Alcohol and cognitive function: assessment in everyday life and laboratory settings using mobile phones.

Alcohol Clin Exp Res

Department of Anaesthesia, Pain, and Critical Care Medicine, University of Edinburgh, Edinburgh, UK.

Published: December 2009

Background: Mobile phone (cellphone) technology makes it practicable to assess cognitive function in a natural setting. We assessed this method and compared impairment of performance due to alcohol in everyday life with measurements made in the laboratory.

Methods: Thirty-eight volunteers (20 male, aged 18-54 years) took part in the everyday study, completing assessments twice a day for 14 days following requests sent by text messages to the mobile phone. Twenty-six of them (12 male, aged 19-54) took part in a subsequent two-period crossover lab study comparing alcohol with no alcohol (placebo).

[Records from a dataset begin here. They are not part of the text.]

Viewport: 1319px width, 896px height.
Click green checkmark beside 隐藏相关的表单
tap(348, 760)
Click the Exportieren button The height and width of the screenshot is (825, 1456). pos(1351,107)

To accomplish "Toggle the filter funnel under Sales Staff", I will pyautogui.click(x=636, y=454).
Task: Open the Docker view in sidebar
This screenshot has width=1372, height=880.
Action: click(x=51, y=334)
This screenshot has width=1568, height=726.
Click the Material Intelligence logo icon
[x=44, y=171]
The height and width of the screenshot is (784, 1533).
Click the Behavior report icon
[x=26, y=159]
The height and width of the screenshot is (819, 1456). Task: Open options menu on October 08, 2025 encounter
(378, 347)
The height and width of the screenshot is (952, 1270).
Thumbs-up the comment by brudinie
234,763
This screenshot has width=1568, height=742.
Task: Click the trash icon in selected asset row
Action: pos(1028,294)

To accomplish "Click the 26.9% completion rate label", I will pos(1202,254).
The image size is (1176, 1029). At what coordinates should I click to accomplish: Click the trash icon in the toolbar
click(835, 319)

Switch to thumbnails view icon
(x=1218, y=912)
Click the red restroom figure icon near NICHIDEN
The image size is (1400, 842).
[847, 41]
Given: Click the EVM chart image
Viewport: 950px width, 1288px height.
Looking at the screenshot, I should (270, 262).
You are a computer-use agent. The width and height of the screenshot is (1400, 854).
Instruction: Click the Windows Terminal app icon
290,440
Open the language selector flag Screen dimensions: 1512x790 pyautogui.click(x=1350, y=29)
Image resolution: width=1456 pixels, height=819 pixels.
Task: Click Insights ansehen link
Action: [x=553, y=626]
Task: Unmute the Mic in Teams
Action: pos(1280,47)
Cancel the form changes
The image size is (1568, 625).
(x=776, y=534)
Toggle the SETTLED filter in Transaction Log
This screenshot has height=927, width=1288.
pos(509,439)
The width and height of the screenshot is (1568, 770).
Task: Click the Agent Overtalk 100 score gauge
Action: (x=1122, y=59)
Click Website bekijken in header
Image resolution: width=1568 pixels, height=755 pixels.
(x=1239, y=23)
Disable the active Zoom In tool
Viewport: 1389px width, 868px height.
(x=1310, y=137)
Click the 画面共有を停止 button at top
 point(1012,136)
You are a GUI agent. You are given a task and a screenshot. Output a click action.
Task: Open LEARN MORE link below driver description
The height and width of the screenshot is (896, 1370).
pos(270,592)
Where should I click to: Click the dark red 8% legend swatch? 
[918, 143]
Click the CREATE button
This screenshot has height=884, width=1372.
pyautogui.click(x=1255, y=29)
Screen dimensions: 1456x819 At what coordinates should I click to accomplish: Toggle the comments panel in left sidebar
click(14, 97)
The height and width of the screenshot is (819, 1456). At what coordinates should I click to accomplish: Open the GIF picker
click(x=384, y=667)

Results: Everyday entries with 5 or more units of alcohol consumed in the past 6 hours (inferred mean blood alcohol concentration 95 ml/100 ml) showed higher scores for errors in tests of attention and working memory compared with entries with no alcohol consumed that day. Response times were impaired for only 1 test, sustained attention to response. The laboratory comparison of alcohol (mean blood alcohol concentration 124 mg/100 ml) with placebo showed impairment to both reaction time and error scores for all tests. A similar degree of subjective drunkenness was reported in both settings.

Conclusions: We found that mobile phones allowed practical research on cognitive performance in an everyday life setting. Alcohol impaired function in both laboratory and everyday life settings at relevant doses of alcohol.